Yapılacaklar:
(1) Haidilao lokantasını anlatan metne göre yeni başlayanlara hangi sos öneriliyor?
(2) Haidilao lokantasını anlatan metni son cümlesinden sonra aynı üslupla sürdürün.

Verilen metin:
Çin'de lokantalarda önceden yer ayırtmak falan diye bir şey yok. Kim olursanız olun, gidip paşa paşa sıra bekliyorsunuz. Dünyaca ünlü 'Haidilao'da da farklı değil. Lokantaya gidince sizi önce rahatsız taburelerin üzerinde minicik bir masanın etrafında "beklemeye" alıyorlar. Beklerken 'Krupuk' (Karides unundan yapılma bir tür cips), tadlandırılmış veya baharatlandırılmış çeşitli fındık-fıstık türü getiriyorlar masanıza. Tabii en büyük hata, dayanamayıp bunlarla doyunmak -asıl yemek çok sonra.
Birkaç katlı lokanta her daim dolu olduğundan, asıl masanıza geçmeniz, bazen bir saati buluyor, İşte o bekleme sırasında lokantanın ilginç hizmetleri var. Çinli dostum bana, "Masaj ister misin?" dedi! İstediğiniz takdirde bir masör gelip, siz beklerken sırtınıza masaj yapıyor. Kadınlara makyaj ve tırnak cilası servisi veren genç Çinli kızlar da gördüm!
Neden sonra hostesler tarafından masanıza götürülüyorsunuz ve tam ortada kare şeklindeki metal tencereniz yakılıyor. Ortada, bir tür fondü var. İstek üzerine tavuk sulu veya acılı bir fondü söyleyebiliyorsunuz, iki farklı seçenek olabiliyor, çünkü tencerenin iki bölmesi var. Sonra, bu kaynayan fondüye atıp çöpstiklerinizle alıp yiyeceğiniz malzemeyi sipariş ediyorsunuz. Çok kolay pişmesi için zar gibi ince dilimlenmiş et, lotus kalbi, Tofu türleri, sebze ve daha sayamayacağım kadar çok şey var menüde. Bunların hepsi minik kaplarda olduğundan, çok çeşit ısmarlayabiliyorsunuz, -adabı da öyle.
Fondüye atıp pişirdiğiniz parçaları, çöpstiklerinizle alıp, küçük derin kasenize koyduğunuz gene bin çeşit sostan birine batırarak yiyebiliyorsunuz. Susam sosu, yeni başlayanlar için öneriliyor.
Lokanta ve yemek en büyük eğlence sayıldığından, lokantada başka numaralar da var. Bir ara arkadaşlar "makarna" istediler. Yanımıza gelen bir ahçı, getirdiği makarna hamurunu, havada savurup durarak, akrobatik hareketlerle açtı ve sonra kesip ufaltarak bir küçük tabağa koydu, herkes oradan alıp fondünün içine atıyor. Çinliler, ayrı yemekler ısmarlamıyorlar. Benim de "bin senedir" uyguladığım gibi, sipariş edilen şeyleri ortaya koyup herkesin almasına hazır hale getiriyorlar. Bu yüzden önlerindeki tabaklar genellikle minik şeyler oluyor.

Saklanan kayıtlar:
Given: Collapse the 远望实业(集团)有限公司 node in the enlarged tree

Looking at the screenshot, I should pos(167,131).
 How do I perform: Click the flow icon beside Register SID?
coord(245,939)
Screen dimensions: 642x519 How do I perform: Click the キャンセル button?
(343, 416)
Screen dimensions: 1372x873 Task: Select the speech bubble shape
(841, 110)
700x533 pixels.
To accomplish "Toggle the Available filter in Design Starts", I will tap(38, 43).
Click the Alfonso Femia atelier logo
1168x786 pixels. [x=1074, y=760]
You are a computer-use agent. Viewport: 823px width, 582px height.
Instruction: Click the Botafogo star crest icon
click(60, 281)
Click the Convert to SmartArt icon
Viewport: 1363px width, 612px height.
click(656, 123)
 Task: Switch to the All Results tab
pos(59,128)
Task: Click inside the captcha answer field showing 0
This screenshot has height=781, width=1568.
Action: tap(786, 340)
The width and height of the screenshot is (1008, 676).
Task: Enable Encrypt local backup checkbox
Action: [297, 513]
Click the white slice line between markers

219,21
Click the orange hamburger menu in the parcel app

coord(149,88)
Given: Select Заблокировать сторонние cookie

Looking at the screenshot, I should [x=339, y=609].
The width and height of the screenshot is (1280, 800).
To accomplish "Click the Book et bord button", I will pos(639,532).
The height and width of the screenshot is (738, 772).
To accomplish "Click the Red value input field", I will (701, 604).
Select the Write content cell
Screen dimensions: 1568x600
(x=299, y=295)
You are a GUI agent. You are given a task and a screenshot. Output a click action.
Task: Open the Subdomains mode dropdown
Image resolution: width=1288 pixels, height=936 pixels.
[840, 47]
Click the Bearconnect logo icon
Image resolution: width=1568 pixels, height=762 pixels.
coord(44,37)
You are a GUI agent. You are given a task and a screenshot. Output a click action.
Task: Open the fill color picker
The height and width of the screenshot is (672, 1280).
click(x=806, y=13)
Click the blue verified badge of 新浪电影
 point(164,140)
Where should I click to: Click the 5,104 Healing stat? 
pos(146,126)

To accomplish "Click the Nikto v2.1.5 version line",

Etkinlik cevapları:
(1) Susam sosu.

(2)
Aynı gün, şehrin en tanınmış caddelerinden, İstiklal Caddesini andıran Wangfujing kıyısında, bizim Balık Pazarı gibi dar ama acaip kalabalık bir yan sokakta (Pazar) şişe geçirilmiş akrepler görmüştüm. Hayvanlar o an canlıydılar ve hareket ediyorlardı. Aynı zamanda bir tür atraksiyon olduklarından, birkaç küçük lokantanın önünde o şişler vardı! Kızartıyorlar. Gözler için iyiymiş. Yaşlı Çinliler birşey yerken, kendinizi eczanede sanabilirsiniz. Bu kadar bilinçli yemek yiyen başka bir halk daha var mıdır bilmiyorum.
"Bu gözüm için. Bu, insana güç veriyor. Bunu yedin mi kışın hasta olmazsın. Bu, nefesi açar..."
Ben sırf akreplerin hatırına orada bir saat fink attım ama akrep yiyen bir tane Çinli görmedim. Kısacası daha çok turist mıknatısı olarak işliyor gibiydiler -kendimden biliyorum! "Çinliler herşeyi yer" gibi küçümseyen bir bakışa sahip olanlara hem Evet hem Hayır derdim. Evet herşeyi yiyebiliyorlar, ama o herşeyin en iyisini ve en lezzetlisini de biliyorlar ve tabii en iyi şeyleri tercih ediyorlar.
Hot Pot lokantasında iki saat oturduk ve bol bol sohbet ettik -amaç da bu zaten, yemek yemek sosyal bir şey. Pek politika değil, ama kültür konuştuk. Çinli bir sanatçıdan Çin hakkındaki düşüncelerini duymak güzel elbette. Sohbette ilgi odağı olmanın avantajını kullanıp, Çinli dostuma, yazmayı denediğim bir hikayeyi bile anlattım! Beni müthiş şaşırtıp, konuyu çok beğendiğini söyledi -hem de bunu nezaketen söylemediğini ekleyerek. Şimdi o İstanbul'a gelmek istiyor, ama bir şartı var: yazdığım hikayeyi bitirmeliyim. Yani daha az blog yazmamın böyle bir (Çinli) nedeni var!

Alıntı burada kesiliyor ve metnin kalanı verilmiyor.